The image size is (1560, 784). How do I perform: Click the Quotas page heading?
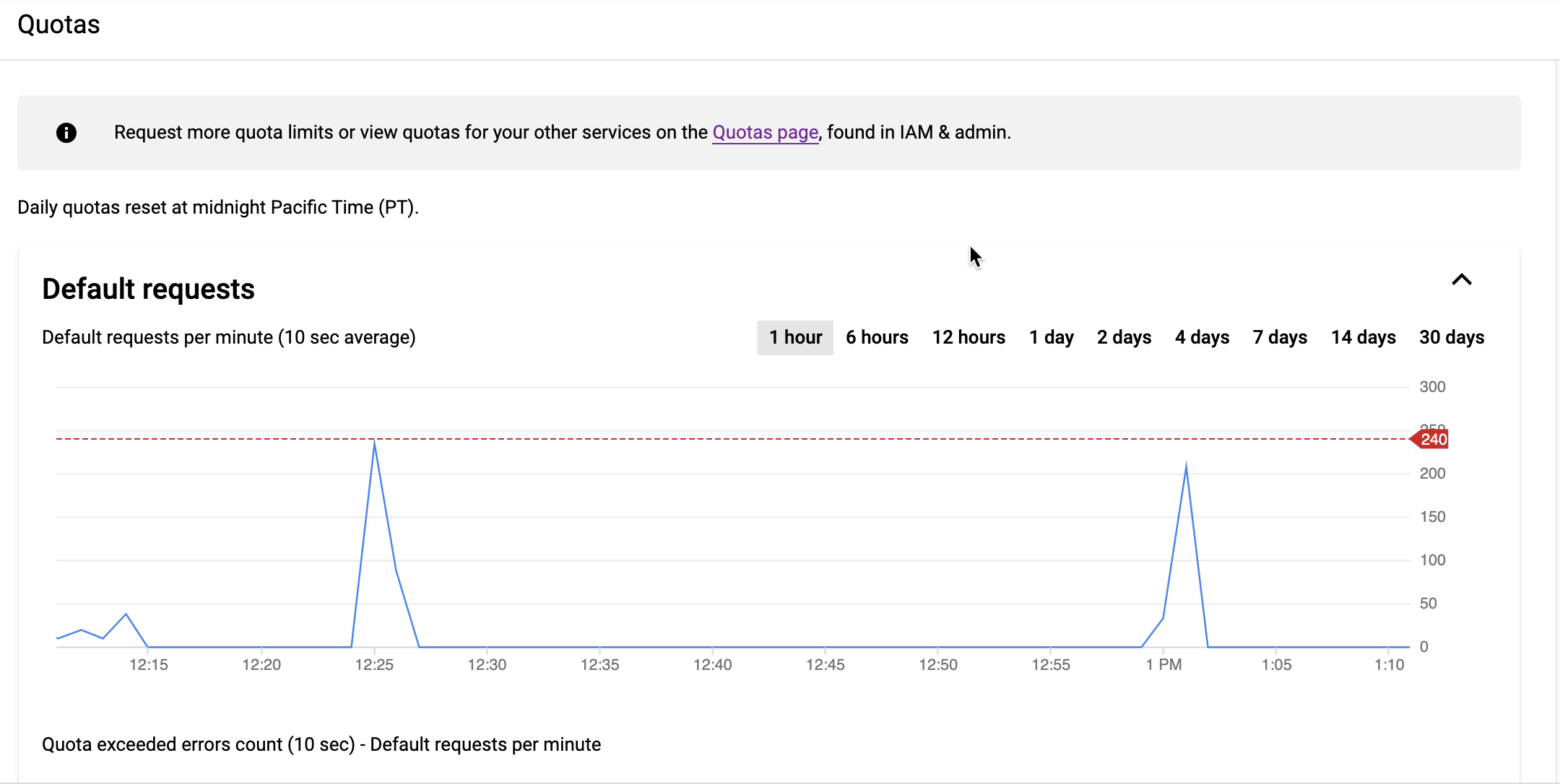coord(58,24)
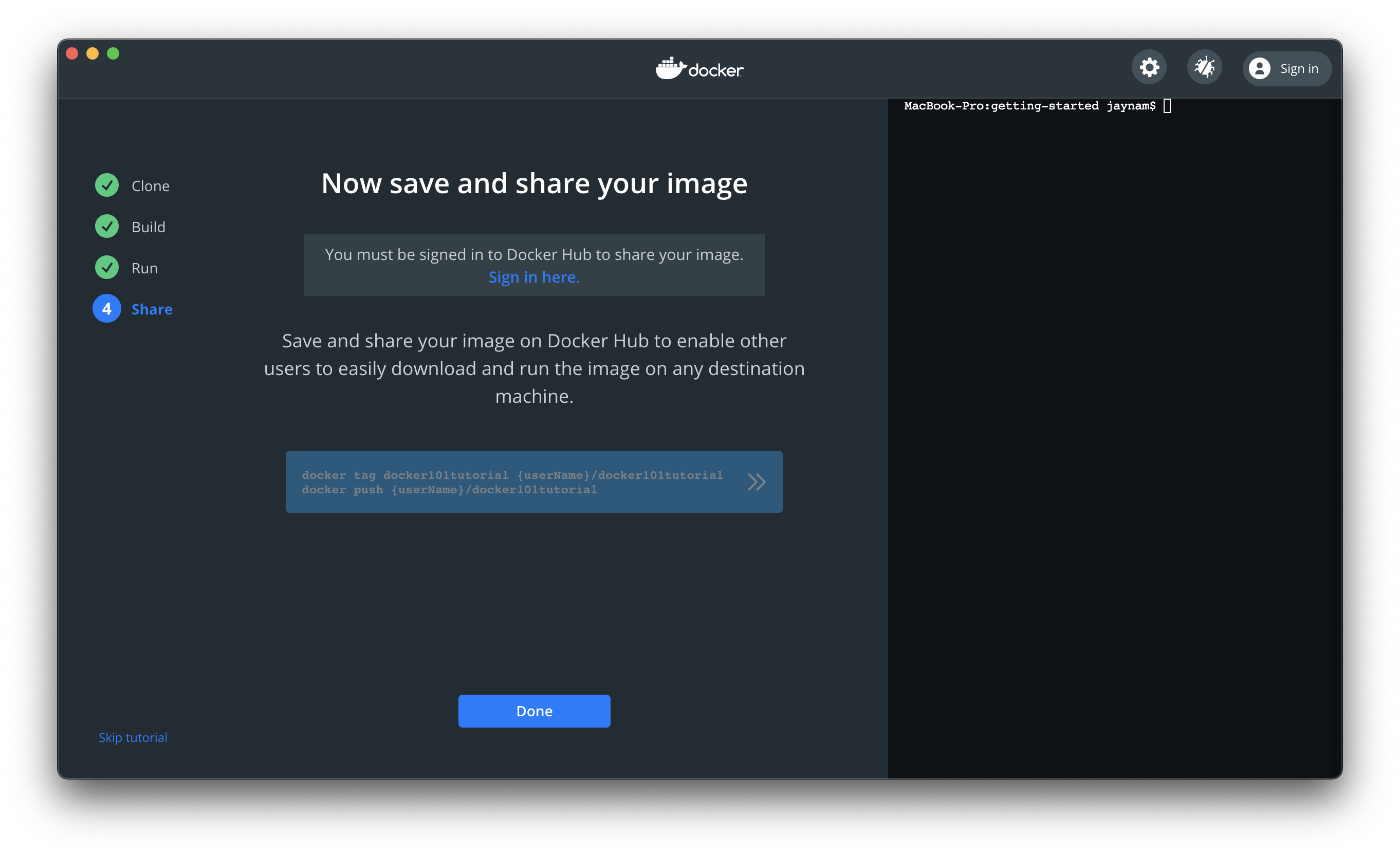Go to the Run step
Viewport: 1400px width, 855px height.
tap(144, 268)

------------------------------

» DIRECTIONS FOR THIS TASK
If the material above contains pictures, exclude them from an otherwise exact transcription.

» SOLVED EXERCISE
The image size is (1560, 784). How do I perform: Click the Quotas page heading?
coord(58,24)
Go to the Run step
Viewport: 1400px width, 855px height.
tap(144, 268)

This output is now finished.